Pictures are to be left out, and only the lines from the one containing "Click the lightbulb icon in top lead header" through the last line of the data are to be returned exactly.

+ + + + +

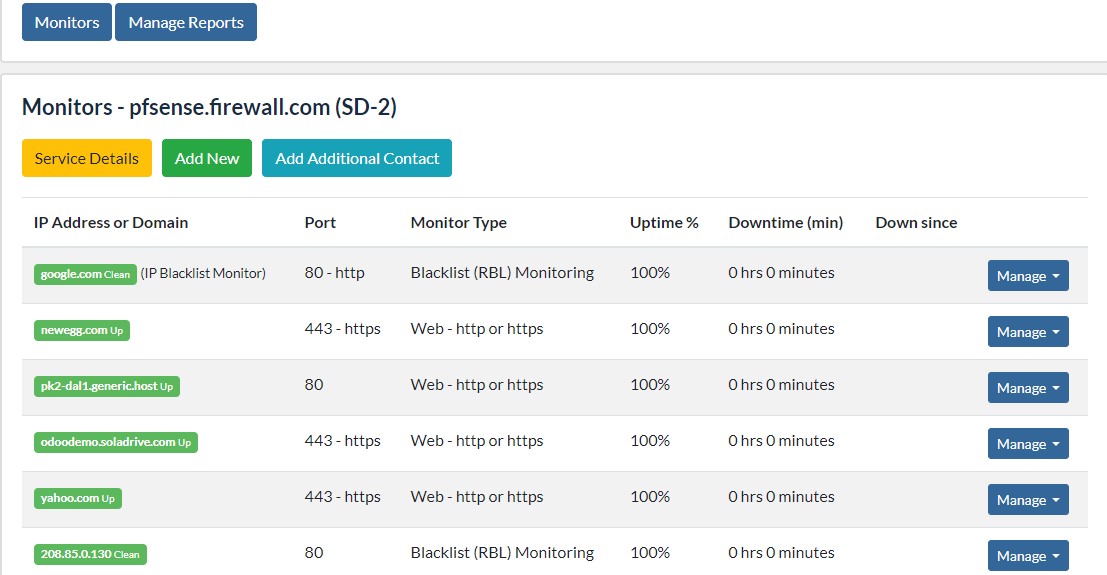Open the Monitors tab button
The image size is (1107, 575).
click(x=67, y=22)
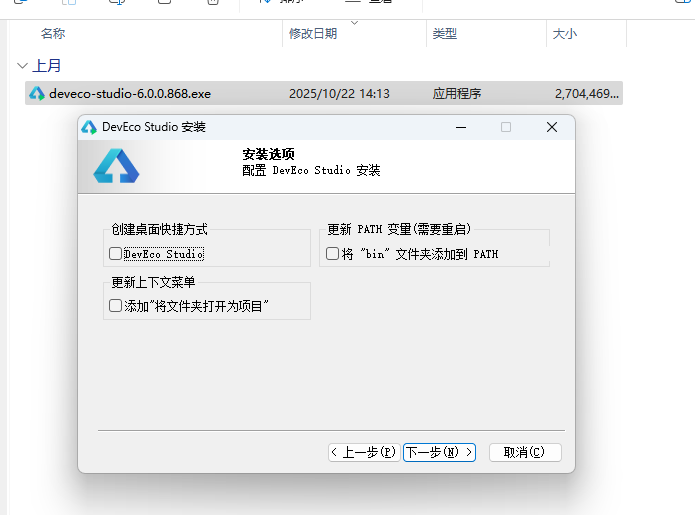The image size is (695, 515).
Task: Click the DevEco Studio installer title bar icon
Action: 90,127
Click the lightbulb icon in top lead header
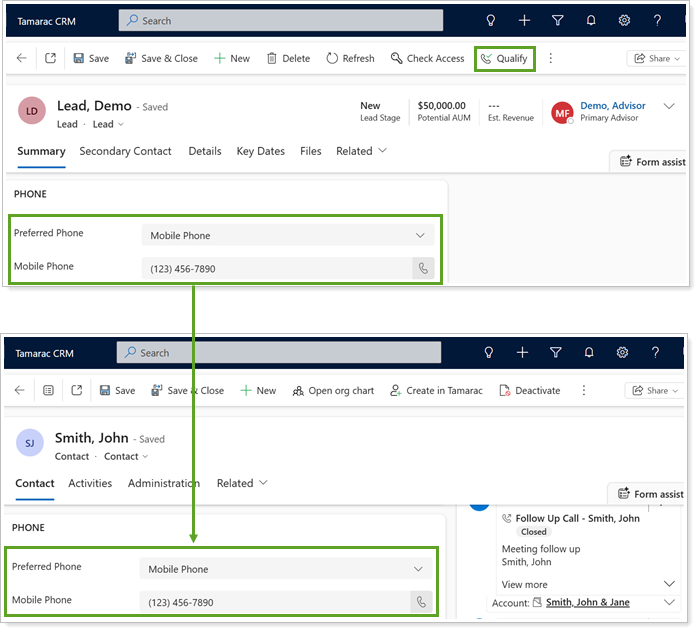The width and height of the screenshot is (699, 632). tap(490, 21)
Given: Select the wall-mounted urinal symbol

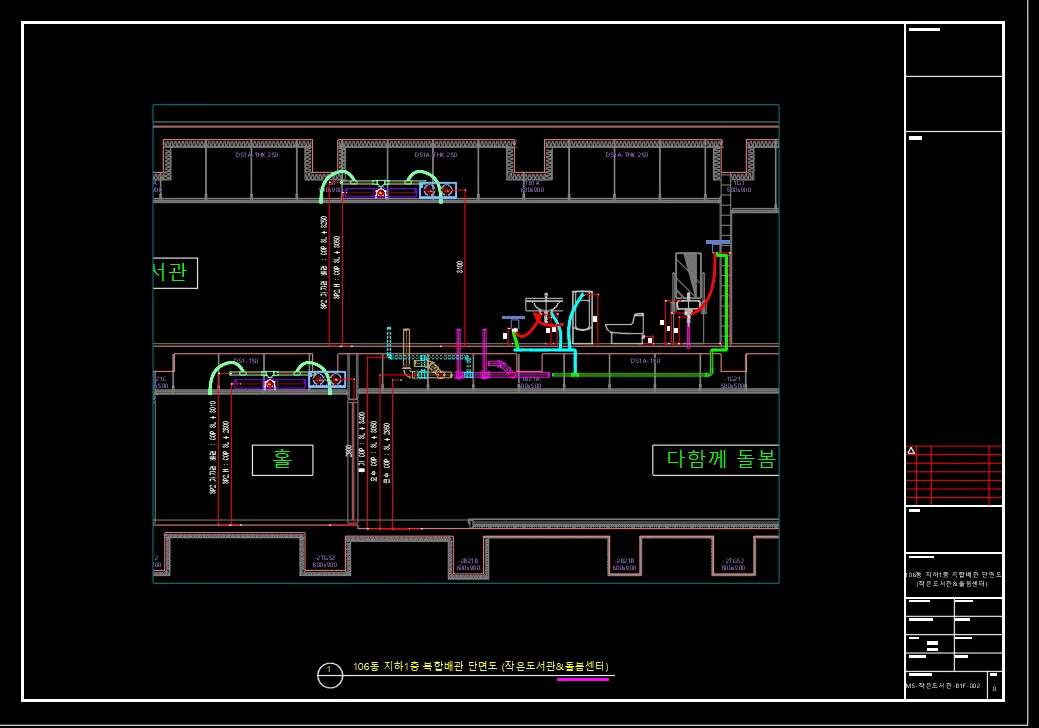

+ + + + +

Your response:
Click the lightbulb icon in top lead header
The width and height of the screenshot is (699, 632). tap(490, 21)
Given: Select the wall-mounted urinal symbol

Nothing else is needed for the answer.